What to do: Entries follow. Return each line that contains the word "green".

Data supplied:
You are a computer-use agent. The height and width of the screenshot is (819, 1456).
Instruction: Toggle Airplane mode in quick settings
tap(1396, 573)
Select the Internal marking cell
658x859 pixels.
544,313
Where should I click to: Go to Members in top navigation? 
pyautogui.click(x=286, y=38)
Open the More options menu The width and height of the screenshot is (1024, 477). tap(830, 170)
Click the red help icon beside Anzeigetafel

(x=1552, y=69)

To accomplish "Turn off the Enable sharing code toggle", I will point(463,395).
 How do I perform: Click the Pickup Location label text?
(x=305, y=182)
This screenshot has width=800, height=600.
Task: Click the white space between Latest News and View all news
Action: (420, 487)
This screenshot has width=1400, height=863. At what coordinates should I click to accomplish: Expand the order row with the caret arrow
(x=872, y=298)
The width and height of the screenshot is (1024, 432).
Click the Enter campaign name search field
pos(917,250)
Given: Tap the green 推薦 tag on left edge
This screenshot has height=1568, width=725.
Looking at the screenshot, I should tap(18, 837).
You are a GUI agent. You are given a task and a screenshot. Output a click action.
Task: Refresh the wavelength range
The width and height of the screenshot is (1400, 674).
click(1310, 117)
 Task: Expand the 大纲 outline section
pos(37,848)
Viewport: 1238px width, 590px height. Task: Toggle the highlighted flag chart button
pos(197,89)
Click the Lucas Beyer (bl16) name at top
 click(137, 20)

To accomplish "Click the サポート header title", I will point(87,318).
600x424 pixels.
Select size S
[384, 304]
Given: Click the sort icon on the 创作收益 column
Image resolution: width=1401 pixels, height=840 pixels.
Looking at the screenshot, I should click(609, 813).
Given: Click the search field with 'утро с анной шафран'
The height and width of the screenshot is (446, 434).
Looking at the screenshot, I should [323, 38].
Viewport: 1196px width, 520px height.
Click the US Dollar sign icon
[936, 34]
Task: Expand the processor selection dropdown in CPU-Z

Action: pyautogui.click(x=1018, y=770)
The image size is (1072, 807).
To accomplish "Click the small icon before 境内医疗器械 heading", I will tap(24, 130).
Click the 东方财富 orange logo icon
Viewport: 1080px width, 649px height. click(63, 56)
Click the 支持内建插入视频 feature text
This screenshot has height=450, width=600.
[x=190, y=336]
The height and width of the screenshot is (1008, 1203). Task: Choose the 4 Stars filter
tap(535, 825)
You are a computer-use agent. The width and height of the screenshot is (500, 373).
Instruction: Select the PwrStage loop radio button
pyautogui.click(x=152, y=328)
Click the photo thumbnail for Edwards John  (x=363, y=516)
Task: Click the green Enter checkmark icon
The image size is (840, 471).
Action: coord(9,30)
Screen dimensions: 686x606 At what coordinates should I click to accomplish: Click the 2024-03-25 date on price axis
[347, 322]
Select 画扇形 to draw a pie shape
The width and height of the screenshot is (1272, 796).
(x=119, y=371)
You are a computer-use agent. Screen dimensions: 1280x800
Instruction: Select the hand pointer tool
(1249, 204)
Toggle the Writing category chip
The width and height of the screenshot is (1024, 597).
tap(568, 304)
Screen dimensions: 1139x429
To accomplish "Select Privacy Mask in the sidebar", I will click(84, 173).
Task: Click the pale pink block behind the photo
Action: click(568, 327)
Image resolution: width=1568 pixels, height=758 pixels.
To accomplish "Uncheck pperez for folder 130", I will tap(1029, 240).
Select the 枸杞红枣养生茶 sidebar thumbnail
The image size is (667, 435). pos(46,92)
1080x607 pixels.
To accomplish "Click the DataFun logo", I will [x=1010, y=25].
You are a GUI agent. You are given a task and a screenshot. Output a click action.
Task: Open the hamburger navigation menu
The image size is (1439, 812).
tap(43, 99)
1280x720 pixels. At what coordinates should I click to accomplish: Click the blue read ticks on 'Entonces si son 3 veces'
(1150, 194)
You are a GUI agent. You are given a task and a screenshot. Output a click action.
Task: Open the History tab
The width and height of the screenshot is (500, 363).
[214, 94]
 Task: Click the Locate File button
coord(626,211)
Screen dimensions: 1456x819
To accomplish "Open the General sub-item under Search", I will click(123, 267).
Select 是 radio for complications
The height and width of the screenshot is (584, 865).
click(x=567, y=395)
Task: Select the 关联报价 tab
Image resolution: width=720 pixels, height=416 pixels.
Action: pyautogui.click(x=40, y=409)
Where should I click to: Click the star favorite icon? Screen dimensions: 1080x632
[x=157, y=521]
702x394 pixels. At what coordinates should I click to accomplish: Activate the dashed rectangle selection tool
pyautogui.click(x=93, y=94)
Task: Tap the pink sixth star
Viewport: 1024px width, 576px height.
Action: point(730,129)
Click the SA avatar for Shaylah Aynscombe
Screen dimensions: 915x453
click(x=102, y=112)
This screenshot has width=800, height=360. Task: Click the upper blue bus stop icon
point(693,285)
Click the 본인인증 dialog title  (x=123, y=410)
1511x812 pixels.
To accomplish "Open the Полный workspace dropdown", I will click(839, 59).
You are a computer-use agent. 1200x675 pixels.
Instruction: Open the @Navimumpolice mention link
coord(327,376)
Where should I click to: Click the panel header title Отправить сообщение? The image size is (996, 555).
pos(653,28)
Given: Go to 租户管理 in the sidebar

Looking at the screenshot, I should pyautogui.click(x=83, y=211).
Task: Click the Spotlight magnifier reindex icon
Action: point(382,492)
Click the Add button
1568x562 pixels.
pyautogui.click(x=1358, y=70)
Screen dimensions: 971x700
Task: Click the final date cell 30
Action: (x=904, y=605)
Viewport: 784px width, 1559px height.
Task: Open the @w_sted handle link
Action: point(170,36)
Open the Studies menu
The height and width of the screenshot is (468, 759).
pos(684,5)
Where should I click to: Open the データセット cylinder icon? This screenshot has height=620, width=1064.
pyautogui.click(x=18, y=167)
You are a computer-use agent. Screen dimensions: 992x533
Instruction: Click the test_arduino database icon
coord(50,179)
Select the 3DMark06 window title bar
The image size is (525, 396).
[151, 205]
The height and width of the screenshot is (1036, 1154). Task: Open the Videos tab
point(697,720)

Your solution:
Given: Tap the green 推薦 tag on left edge
Task: Click the green Enter checkmark icon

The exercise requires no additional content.